Factors Associated with Blood Donation Practice among College Students in Southwest Ethiopia
Tewodros Yosef 1, *, Wondimagegn Wondimu1, Ameha Zewudie2, Aragaw Tesfaw3
Identifiers and Pagination:Year: 2020
First Page: 677
Last Page: 683
Publisher Id: TOPHJ-13-677
Article History:Received Date: 17/06/2020
Revision Received Date: 25/09/2020
Acceptance Date: 28/10/2020
Electronic publication date: 18/12/2020
Collection year: 2020
open-access license: This is an open access article distributed under the terms of the Creative Commons Attribution 4.0 International Public License (CC-BY 4.0), a copy of which is available at: https://creativecommons.org/licenses/by/4.0/legalcode. This license permits unrestricted use, distribution, and reproduction in any medium, provided the original author and source are credited.
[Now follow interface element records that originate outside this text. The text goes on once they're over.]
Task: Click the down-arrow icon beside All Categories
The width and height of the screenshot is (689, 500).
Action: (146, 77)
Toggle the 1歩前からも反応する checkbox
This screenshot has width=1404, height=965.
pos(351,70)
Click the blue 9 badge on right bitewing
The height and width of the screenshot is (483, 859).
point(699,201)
Blood transfusion is a crucial element of health care. It contributes to saving millions of lives both in routine and emergencies each year. However, millions of patients do not have timely access to this vital resource in Low-income Countries (LICs), including Ethiopia. Eventhough some shreds of evidence are available at the national level, specific studies regarding blood donation practice among college students are limited. Therefore, this study aimed to assess the magnitude and factors associated with blood donation practice among college students in southwest Ethiopia.
A cross-sectional study was conducted among 429 Mizan-Aman health science college students from June 01 to 15, 2019. The data were collected using a self-administered questionnaire. The data were entered and cleaned using EPI-Data version 188.8.131.52, then analyzed using SPSS version 20 software.
Of the 394 participants, the practice of blood donation was 35.5% (140), 95% CI (30.8%-40.2%). Of the 140 participants, 72 (51.4%) and 120 (85.7%) of the respondents were one-time donors and voluntary blood donors, respectively. The factors associated with the practice blood donation were aged ≥ 23 years, former urban residence, having a mother with primary school completed, having good knowledge, and a positive attitude toward blood donation.
The practice of blood donation was not adequate among study populations. Therefore, the consideration of encouragement campaigns and educational sessions within the campus will play paramount importance in the increment of blood donation practice.